July 31 (Bloomberg) -- AstraZeneca Plc is eyeing the anemia drug it licensed from FibroGen Inc. as its next blockbuster to help fight erosion of revenue from its best-selling drugs whose patents expire over the next three years.
AstraZeneca will pay closely held FibroGen $350 million up front and as much as $465 million in future payments tied to development goals for the compound called FG-4592, the London-based drugmaker said in a statement today. The companies will test the treatment for anemia in patients with chronic kidney disease and end-stage renal disease in pivotal clinical trials in the U.S. and China. If successful, they will file for market approval in China in 2015 and the U.S. in 2017.
The deal comes as the U.K.’s second-biggest drugmaker tries to license or acquire treatments to boost its pipeline as its main products face generic competition. The company has said it expects profit to decline “significantly” more than revenue this year.
“The market opportunity in China alone is very significant,” Christoph Pittius, vice president of business development in cardiovascular and metabolic disease, said in a phone interview.
Patients with chronic kidney disease can develop anemia, a condition where there are too few red blood cells, because they have a low supply of erythropoietin, a hormone made by healthy kidneys to signal red blood cell production, according to the National Kidney Foundation.
The current standard of care is a combination of iron supplements and injectable erythropoiesis-stimulating agents, which tell the bone marrow to produce more red blood cells and decrease the need for blood transfusions. The U.S. Food and Drug Administration has said the agents carry the risk of causing cardiovascular events such as heart attacks and strokes.

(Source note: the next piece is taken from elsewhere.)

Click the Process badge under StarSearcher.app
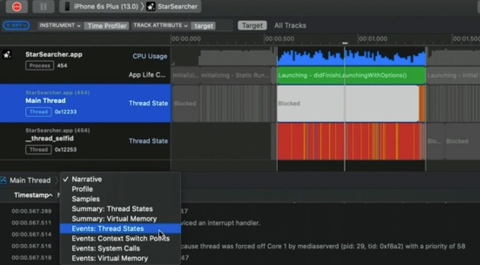tap(40, 66)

The FibroGen drug is a small molecule inhibitor of the hypoxia-inducible factor which signals the body’s cellular “oxygen-sensing” system to help produce red blood cells. For example, when a person is at high altitude, where oxygen levels are low, the body reacts by producing more red blood cells.
China has an estimated 125 million chronic kidney disease patients, which is about five times as many as in the U.S., the company said. The FibroGen drug already has priority review status in China, which “played an important role in this deal,” Pittius said. The anemia drug is a good fit with the company’s cardiovascular portfolio and AstraZeneca may test the treatment for other anemia-related illnesses, he said.
AstraZeneca has said it expects to file for three marketing approvals of drugs in its pipeline by 2016. The U.K. drugmaker will also pay FibroGen royalties in the “low” 20 percentage range.